* **What this task involves**
Across the following data, state how many lines include the word "agent". Provide the number alone.
::: Data to use
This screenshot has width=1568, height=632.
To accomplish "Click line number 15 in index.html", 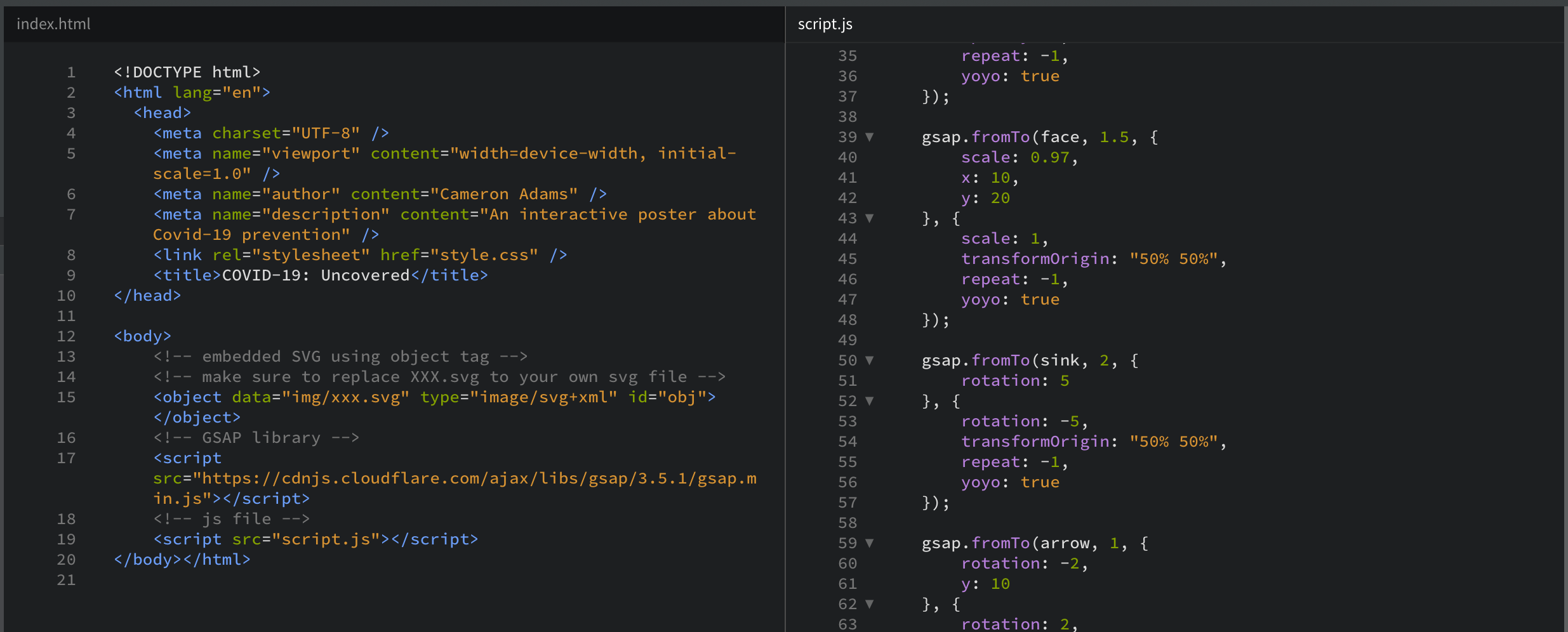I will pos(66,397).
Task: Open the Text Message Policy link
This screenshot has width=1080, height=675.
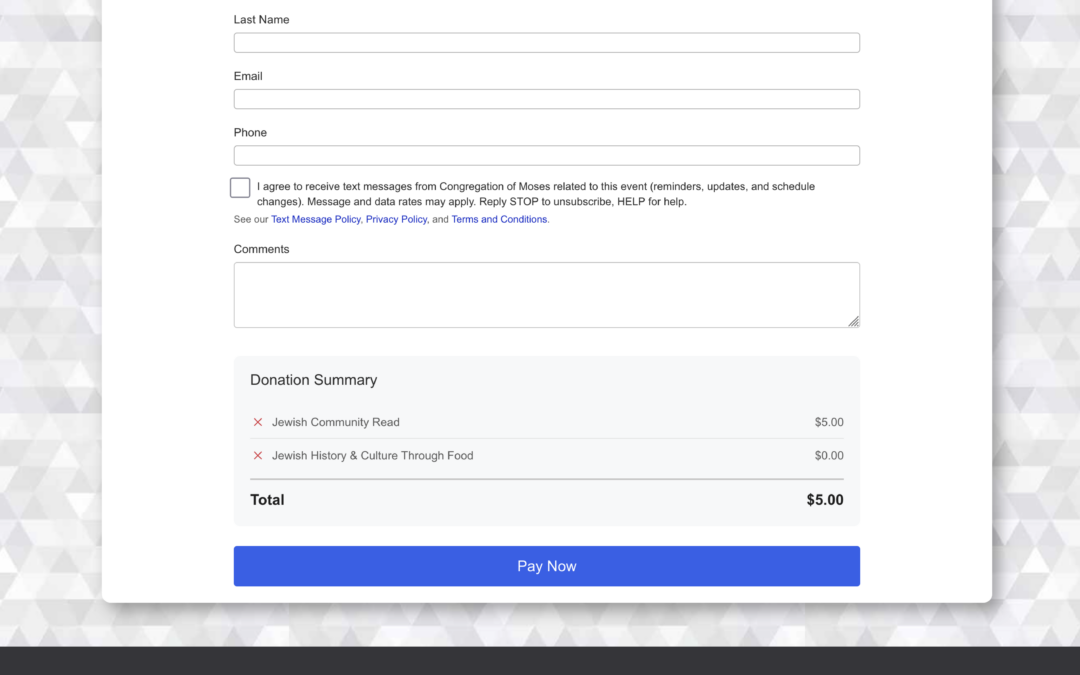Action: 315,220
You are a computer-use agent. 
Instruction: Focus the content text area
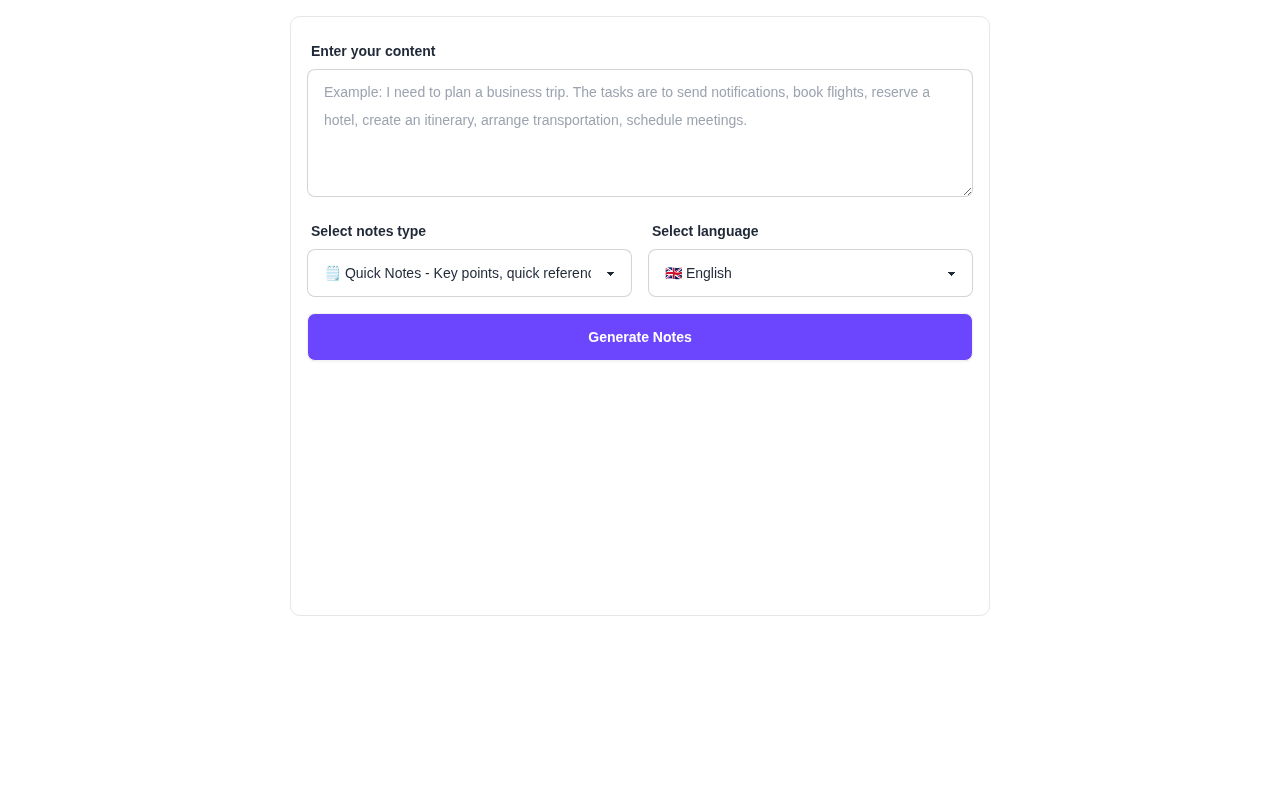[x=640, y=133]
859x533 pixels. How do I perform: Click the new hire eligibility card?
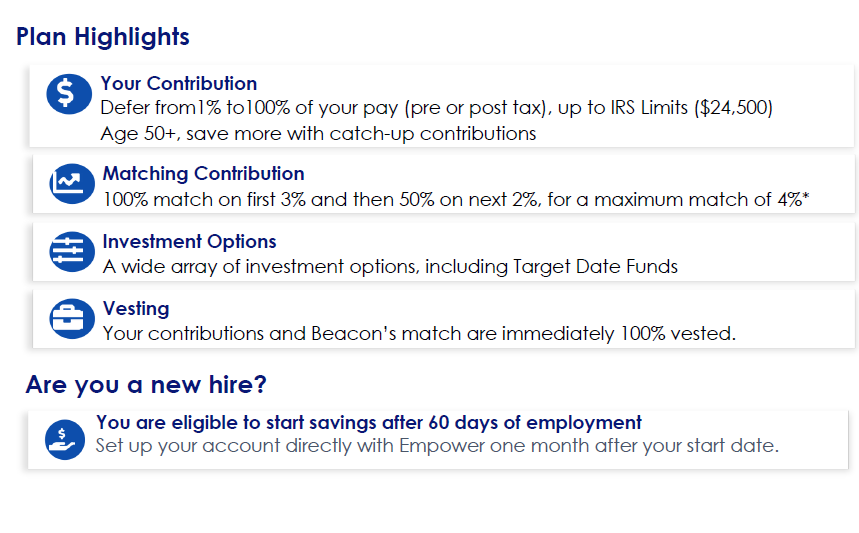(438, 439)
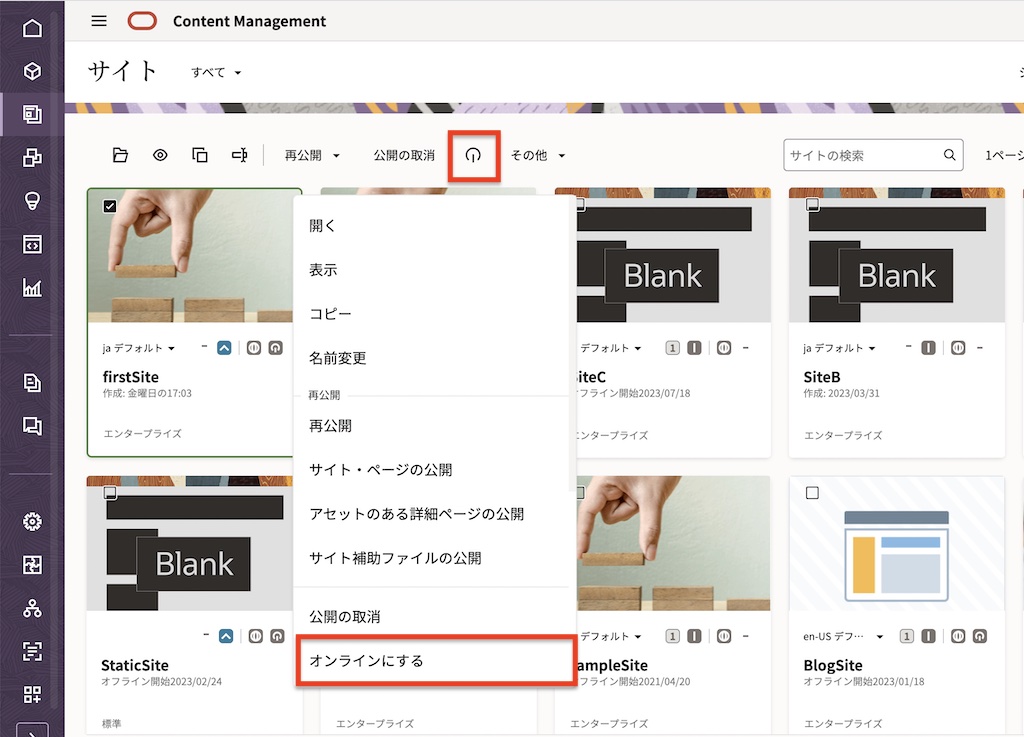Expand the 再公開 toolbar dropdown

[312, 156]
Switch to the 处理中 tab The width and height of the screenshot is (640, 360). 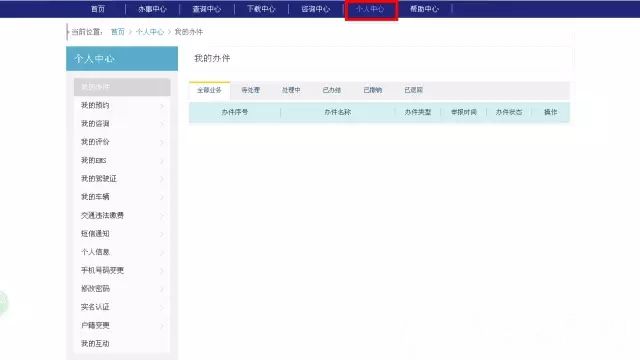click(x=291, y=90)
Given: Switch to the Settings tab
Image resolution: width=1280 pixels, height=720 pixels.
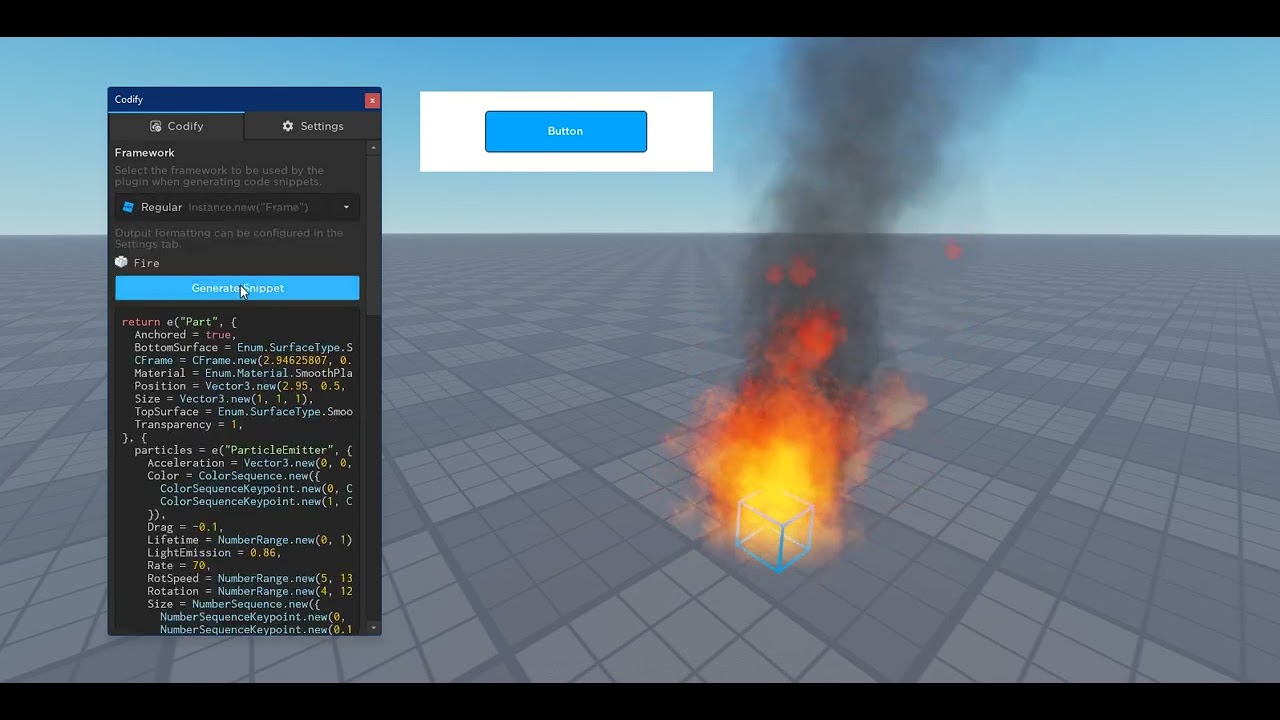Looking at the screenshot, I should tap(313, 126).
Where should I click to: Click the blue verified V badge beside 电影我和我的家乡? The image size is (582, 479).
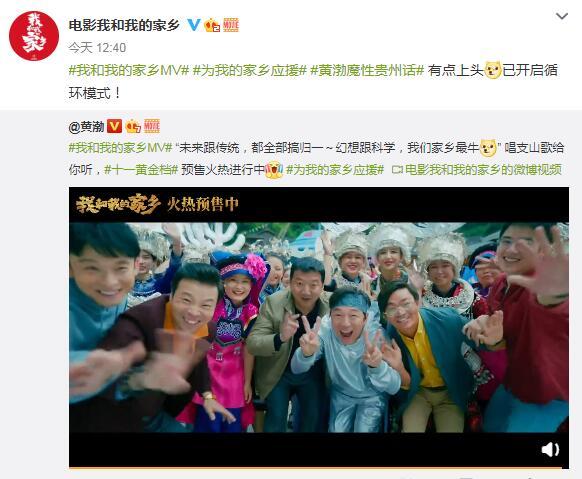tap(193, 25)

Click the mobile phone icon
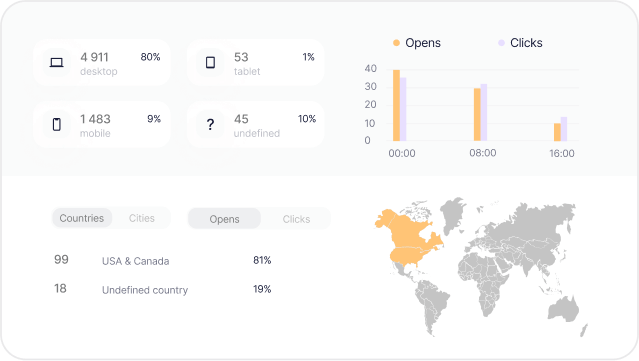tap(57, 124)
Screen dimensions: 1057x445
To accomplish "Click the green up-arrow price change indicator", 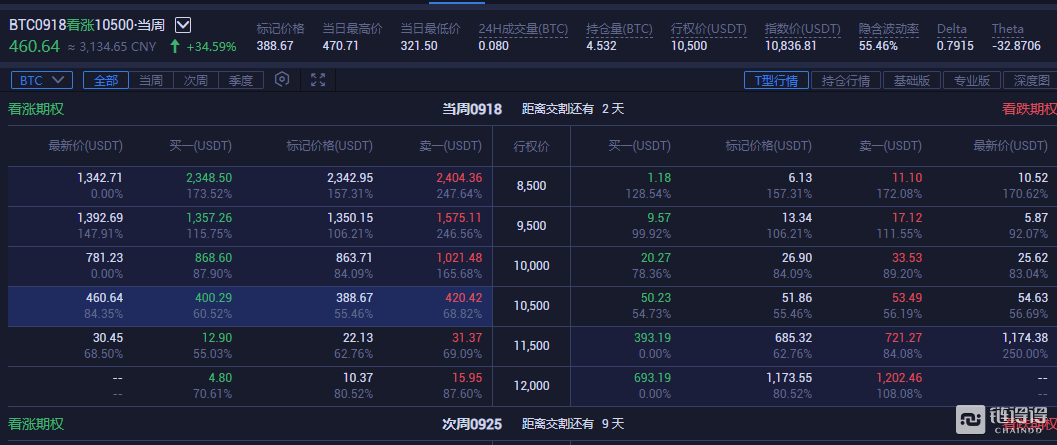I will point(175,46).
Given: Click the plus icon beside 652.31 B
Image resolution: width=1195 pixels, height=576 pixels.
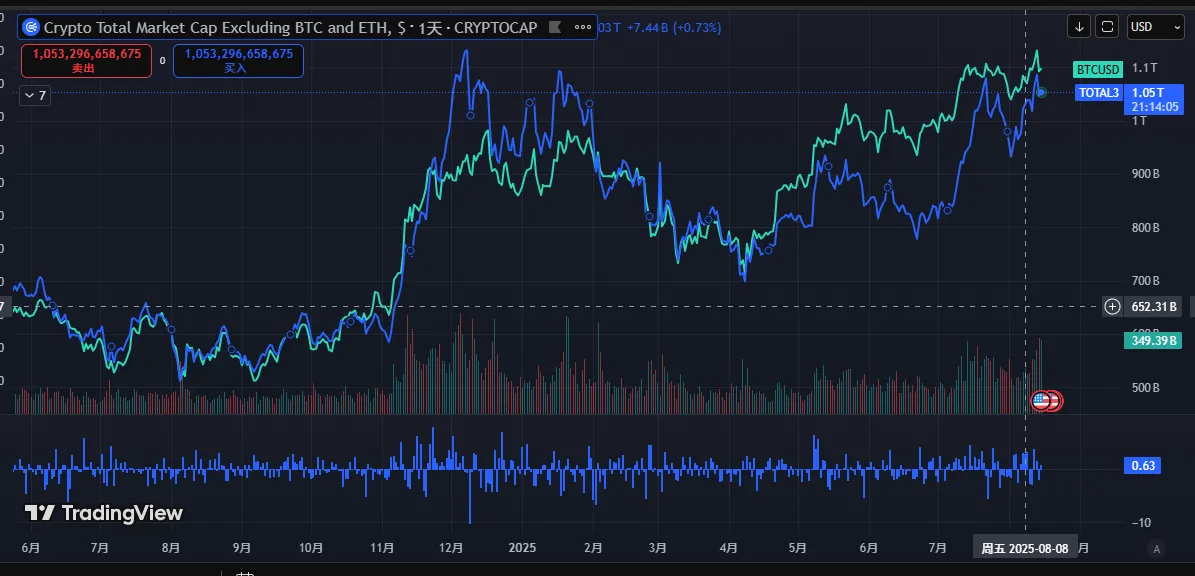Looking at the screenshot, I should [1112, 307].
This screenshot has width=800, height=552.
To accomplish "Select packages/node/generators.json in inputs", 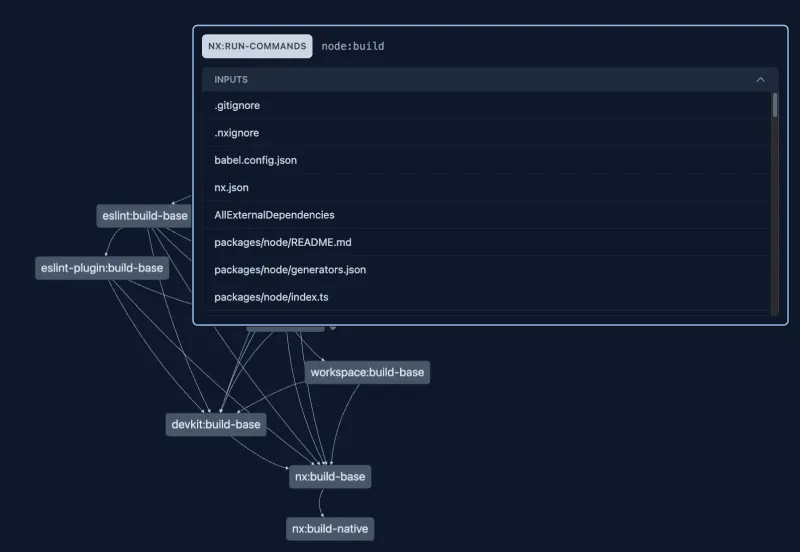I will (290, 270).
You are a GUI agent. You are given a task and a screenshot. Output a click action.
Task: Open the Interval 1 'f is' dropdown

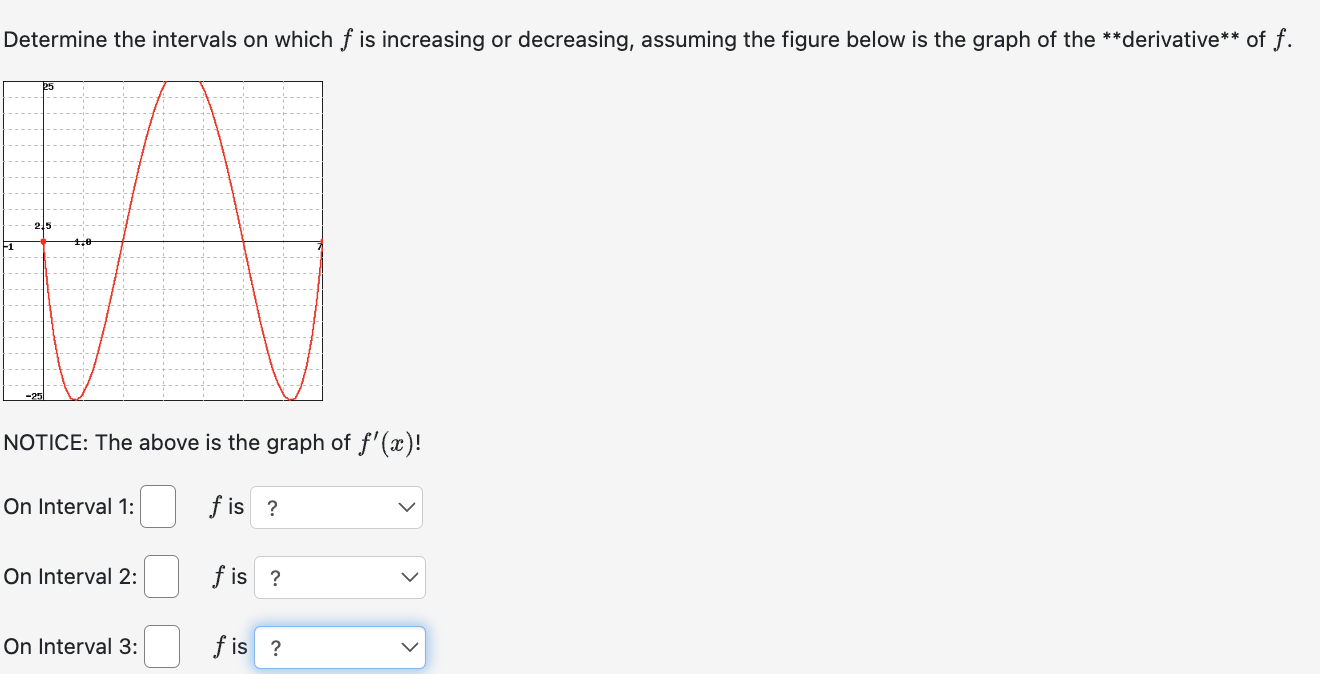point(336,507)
::::::
* **Your solution**
2